- _AIM OF THE EXERCISE_
Below is a listing. Gather each line of it that contains "input".

- _DATASET RECORDS_
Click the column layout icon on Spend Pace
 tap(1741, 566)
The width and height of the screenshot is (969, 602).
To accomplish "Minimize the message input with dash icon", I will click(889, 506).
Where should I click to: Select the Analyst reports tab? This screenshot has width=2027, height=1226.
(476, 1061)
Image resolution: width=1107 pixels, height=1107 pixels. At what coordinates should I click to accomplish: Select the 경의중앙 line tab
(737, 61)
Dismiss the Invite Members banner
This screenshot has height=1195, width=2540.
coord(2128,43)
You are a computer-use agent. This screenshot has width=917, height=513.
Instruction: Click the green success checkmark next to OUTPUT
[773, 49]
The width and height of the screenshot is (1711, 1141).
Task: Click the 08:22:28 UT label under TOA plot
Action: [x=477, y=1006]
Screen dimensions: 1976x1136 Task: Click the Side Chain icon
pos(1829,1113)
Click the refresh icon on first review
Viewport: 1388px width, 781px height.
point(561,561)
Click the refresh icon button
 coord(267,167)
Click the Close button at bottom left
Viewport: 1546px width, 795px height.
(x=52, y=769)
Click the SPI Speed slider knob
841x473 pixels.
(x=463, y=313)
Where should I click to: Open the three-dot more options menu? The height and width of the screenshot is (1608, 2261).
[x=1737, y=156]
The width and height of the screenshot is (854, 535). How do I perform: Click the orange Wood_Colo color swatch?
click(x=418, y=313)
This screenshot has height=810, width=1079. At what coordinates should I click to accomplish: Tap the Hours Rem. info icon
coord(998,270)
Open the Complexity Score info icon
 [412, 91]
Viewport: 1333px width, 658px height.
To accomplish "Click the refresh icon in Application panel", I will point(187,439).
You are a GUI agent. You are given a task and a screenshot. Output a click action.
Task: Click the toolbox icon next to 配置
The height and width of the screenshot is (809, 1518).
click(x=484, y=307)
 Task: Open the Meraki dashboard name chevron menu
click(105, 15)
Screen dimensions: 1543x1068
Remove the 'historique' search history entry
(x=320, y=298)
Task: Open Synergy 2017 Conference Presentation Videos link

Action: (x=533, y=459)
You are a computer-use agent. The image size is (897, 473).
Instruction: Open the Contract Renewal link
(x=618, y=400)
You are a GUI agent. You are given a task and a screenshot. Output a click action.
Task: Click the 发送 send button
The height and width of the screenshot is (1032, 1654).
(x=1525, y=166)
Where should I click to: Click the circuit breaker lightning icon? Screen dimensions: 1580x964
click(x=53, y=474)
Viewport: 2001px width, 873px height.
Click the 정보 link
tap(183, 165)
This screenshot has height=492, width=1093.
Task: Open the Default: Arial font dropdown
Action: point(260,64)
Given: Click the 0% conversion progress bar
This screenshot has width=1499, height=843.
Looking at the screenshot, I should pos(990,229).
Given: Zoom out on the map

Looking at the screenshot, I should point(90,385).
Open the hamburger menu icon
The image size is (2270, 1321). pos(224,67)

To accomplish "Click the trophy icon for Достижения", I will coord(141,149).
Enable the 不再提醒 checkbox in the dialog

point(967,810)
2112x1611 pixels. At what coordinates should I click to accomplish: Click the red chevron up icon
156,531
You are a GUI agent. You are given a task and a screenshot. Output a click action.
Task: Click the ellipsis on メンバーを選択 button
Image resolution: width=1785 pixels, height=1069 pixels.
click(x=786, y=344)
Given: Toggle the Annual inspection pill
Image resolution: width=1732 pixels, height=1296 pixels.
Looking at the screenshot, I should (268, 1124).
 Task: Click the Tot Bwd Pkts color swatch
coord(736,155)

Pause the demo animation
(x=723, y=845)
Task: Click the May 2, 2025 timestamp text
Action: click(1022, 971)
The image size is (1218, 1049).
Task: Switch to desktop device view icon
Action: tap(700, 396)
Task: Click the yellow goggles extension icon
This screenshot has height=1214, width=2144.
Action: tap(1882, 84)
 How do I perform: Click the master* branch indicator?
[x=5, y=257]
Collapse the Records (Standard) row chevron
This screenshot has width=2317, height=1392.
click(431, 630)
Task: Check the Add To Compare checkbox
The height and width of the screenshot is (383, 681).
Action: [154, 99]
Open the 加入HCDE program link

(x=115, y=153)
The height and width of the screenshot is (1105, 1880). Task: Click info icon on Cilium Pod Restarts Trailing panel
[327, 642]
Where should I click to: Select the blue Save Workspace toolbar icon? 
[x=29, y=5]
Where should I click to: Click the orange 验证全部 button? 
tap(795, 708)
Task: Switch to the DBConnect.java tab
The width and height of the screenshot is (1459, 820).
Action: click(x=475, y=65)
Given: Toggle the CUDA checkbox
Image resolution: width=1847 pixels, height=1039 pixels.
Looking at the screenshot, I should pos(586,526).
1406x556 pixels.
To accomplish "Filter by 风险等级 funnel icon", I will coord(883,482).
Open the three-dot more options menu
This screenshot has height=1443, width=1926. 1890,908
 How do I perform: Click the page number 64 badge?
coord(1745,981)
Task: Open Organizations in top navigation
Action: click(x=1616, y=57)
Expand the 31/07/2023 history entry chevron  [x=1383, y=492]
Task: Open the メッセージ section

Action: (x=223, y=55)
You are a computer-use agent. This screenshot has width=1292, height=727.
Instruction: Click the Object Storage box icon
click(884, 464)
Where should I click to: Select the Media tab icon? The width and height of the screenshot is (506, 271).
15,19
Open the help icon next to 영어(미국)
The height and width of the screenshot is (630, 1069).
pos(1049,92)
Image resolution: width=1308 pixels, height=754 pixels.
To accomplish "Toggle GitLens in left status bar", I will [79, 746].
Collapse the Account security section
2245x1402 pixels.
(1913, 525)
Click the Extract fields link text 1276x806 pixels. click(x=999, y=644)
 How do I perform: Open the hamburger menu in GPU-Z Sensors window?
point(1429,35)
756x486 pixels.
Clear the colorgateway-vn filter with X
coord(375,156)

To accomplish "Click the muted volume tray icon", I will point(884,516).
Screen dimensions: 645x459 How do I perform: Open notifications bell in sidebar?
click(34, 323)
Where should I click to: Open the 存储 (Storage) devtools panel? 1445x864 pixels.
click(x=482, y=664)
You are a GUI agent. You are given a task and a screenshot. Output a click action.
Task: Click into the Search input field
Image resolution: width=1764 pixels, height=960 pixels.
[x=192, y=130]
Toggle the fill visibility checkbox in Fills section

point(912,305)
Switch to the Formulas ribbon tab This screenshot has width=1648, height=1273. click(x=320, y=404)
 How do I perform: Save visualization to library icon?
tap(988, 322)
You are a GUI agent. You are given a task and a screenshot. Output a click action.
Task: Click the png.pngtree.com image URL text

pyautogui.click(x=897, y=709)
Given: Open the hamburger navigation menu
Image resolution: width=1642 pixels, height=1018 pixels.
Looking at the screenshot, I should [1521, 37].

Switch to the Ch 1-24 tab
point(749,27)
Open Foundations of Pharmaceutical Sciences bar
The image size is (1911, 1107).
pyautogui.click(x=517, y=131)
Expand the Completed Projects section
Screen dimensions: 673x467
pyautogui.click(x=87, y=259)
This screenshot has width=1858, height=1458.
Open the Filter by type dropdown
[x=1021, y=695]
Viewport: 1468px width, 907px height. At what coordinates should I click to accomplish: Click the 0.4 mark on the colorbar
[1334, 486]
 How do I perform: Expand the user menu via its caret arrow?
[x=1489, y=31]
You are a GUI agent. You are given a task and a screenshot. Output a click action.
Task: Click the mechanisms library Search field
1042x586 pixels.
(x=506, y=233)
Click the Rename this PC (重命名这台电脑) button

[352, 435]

- _FINISHED TASK_
To accomplish "Minimize the message input with dash icon", I will click(889, 506).
Task: Click into the Search input field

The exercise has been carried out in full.